Each line below containing the word "Seznam" needs to be shown.

(Dataset entries)
'''
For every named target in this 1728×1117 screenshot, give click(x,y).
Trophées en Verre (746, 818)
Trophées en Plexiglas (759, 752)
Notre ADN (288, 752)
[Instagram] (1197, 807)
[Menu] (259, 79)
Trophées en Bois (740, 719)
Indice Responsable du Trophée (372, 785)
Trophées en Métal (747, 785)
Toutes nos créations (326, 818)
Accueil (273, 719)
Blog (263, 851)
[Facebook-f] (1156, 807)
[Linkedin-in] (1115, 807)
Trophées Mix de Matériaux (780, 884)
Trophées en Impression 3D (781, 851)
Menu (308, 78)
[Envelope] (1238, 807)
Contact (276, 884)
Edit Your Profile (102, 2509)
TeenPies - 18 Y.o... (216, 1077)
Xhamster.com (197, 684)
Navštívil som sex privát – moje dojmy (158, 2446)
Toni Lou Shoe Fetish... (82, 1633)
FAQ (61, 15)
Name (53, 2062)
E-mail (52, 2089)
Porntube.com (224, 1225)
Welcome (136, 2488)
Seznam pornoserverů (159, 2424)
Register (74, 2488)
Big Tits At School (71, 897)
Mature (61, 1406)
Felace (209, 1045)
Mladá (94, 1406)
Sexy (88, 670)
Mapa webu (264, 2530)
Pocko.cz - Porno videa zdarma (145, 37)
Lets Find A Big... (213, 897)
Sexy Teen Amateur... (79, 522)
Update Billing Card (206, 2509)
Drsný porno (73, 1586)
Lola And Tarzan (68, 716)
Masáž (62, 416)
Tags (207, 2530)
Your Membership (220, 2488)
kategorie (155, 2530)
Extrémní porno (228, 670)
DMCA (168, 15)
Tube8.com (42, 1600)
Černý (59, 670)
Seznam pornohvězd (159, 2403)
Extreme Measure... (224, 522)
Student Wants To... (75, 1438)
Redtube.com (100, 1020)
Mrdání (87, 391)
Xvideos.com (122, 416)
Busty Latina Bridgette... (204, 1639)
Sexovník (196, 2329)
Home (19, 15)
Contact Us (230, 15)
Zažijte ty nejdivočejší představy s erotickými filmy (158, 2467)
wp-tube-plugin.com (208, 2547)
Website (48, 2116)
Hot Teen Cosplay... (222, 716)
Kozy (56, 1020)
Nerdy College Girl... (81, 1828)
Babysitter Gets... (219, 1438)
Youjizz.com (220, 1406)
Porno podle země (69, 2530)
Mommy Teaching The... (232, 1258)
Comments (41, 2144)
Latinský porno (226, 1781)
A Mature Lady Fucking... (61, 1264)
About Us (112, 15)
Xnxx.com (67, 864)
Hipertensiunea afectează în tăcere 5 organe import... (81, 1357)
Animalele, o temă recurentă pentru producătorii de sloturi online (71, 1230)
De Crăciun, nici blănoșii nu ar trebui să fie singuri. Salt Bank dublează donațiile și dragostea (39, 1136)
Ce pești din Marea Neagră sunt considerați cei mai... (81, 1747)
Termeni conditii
'''
*PROBLEM SOLUTION*:
Seznam pornoserverů (159, 2424)
Seznam pornohvězd (159, 2403)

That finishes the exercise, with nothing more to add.